Capturing Reality introduces PPI (Pay Per Input) pricing
Capturing Reality has introduced a new licensing model for its photogrammetry application. Named PPI (a slightly unfortunate initialism in the UK ) which stands for Pay Per Input licensing, the new model allows anyone to use all of Capturing Reality’s features free of charge. Once you are happy with the output you can then pay to export it. The cost, however, is calculated upon the types and sizes of input, not the output. This means that once the inputs are licensed they can be reused again and again with different reality capture settings and features without additional charge. Read more on the Capturing Reality website.

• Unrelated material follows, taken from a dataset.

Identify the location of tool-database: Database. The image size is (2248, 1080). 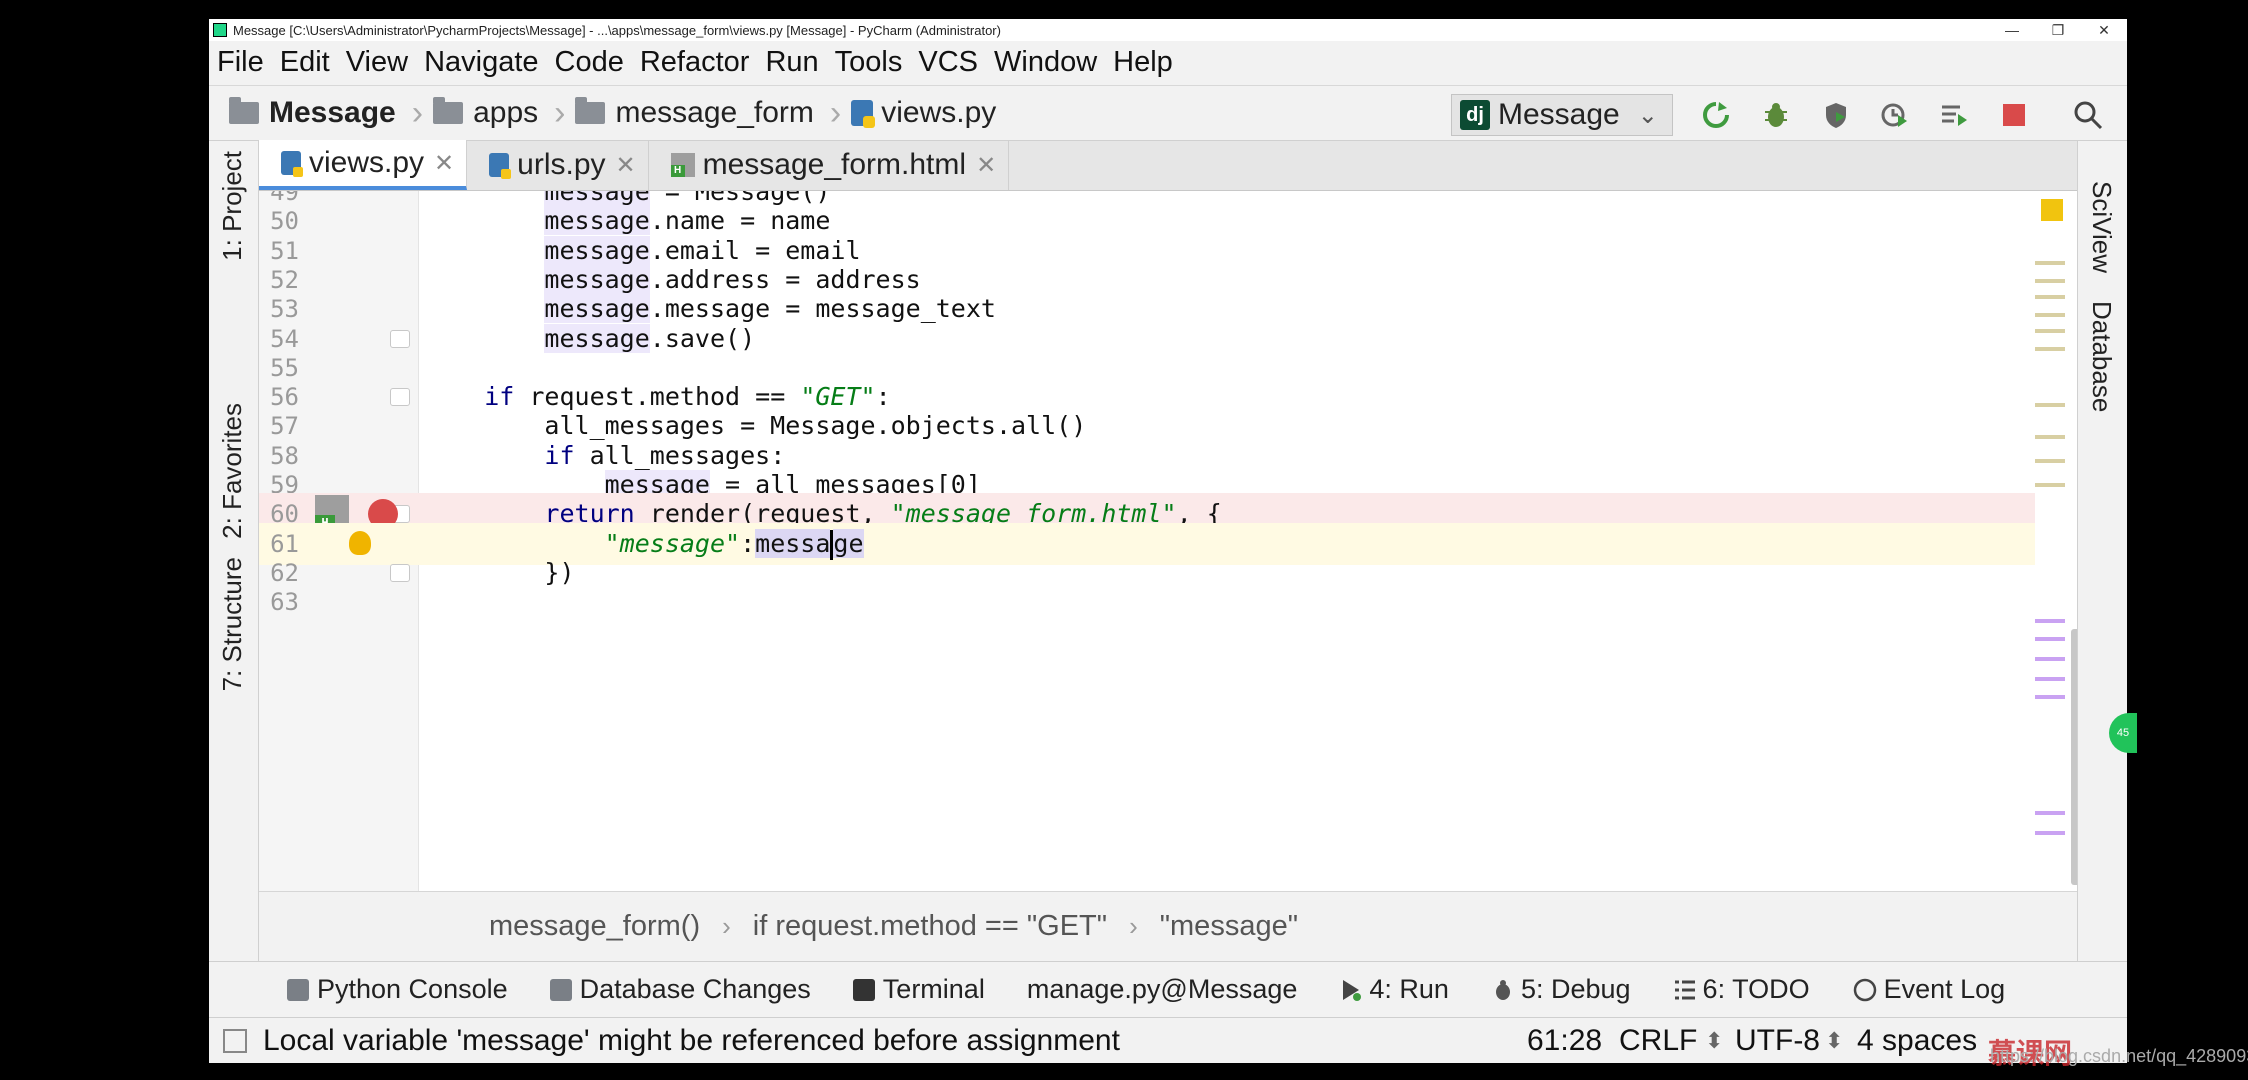
(2102, 356).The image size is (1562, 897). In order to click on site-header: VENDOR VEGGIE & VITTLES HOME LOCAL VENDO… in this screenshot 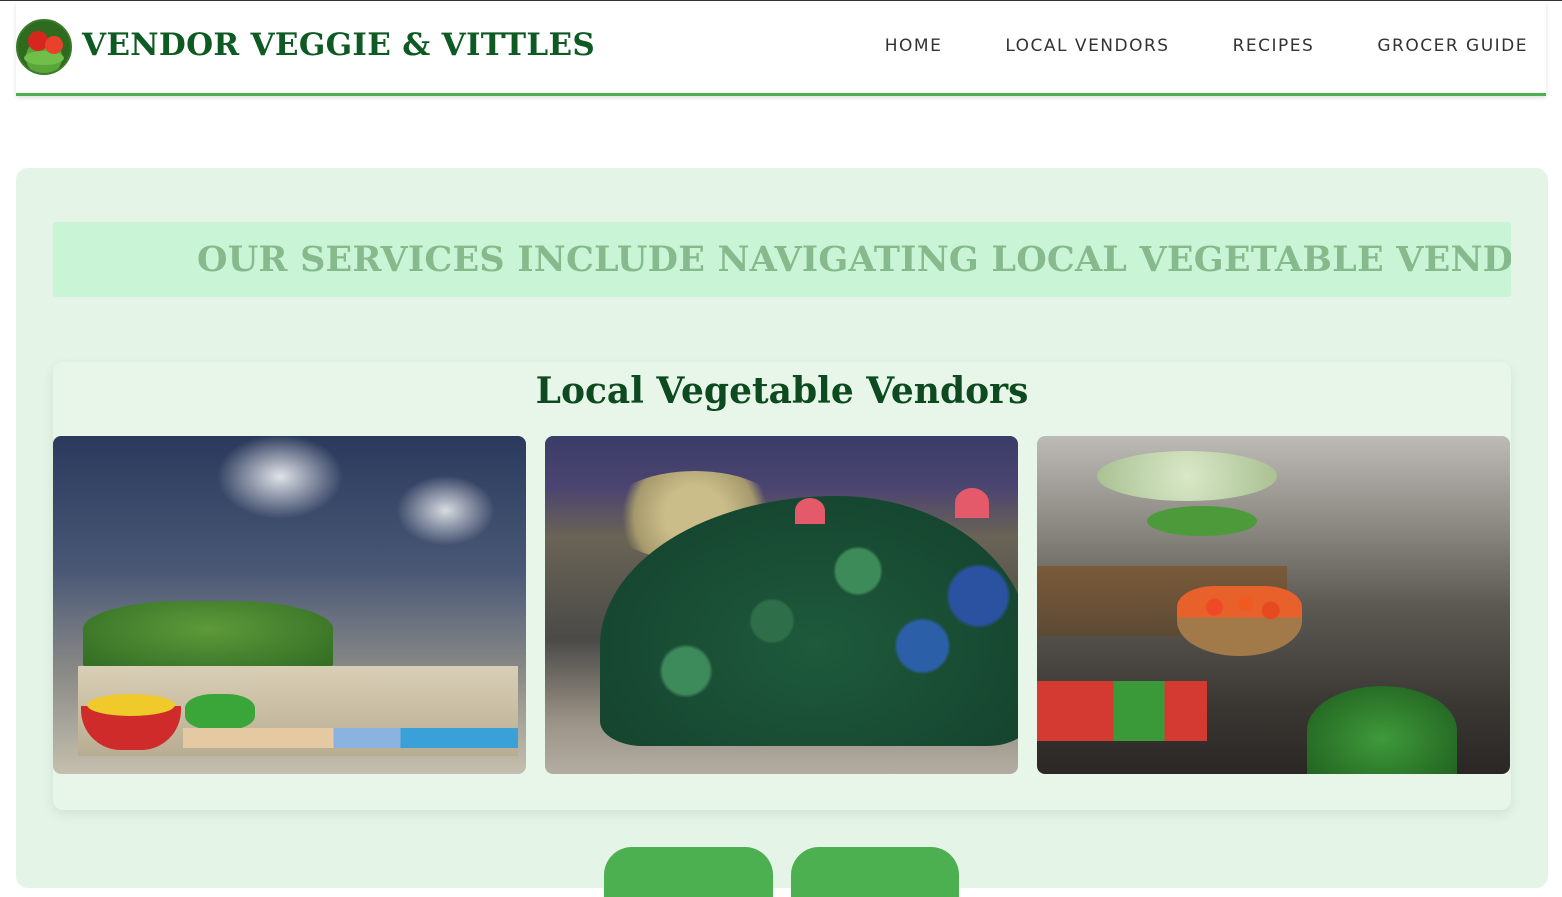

Interesting. 10,000 PPI for $27.48. I hope I’m calculating the conversion correctly, as this seems like a decent deal for my uses. A test project I did would have cost me 1,000 PPI, or $5.50 (ya gotta buy a minimum of 2,000 PPI or $11). I will have to try it once. Better than spending $90 for 3 months and only using it a couple times.
Edit: My math was off two different ways, lol. 2,000PPI is $21.91. 10,000 PPI is $110. So my project would have cost me $11. Why they would advertise the price as “Cost of 1 Mpx= 0.25 of euro cent ( € 0.0025)”, instead of per PPI is a bit weird. They could have just said 1 PPI = 0.01 euro cent.
A normal project for us requires different scenes and each scene can have around 2500 pictures, 21Mpx each… with this model is far more expensive than paying 90$ / 3 months.
I imagine it all depends on the needs of each one.
I used it once to scan a room. Roughly 250 pictures were needed as there wasn’t much detail and I didn’t need to see behind the furniture. Everything else I do is objects photographed on a self built automatic picture taking turntable, and I rarely do that, lol. For me, I prefer how RealityCapture works, and the speed. But since I rarely need to do photogrammetry, this is a decent deal. But for you and others that do it more often, I can see how it isn’t. And with the $90 3/month promo possibly ending soon…yikes.
Even on their page there’s a chart for one to select which one to pick; “How often do I use it”, rarely leads to the PPI model :).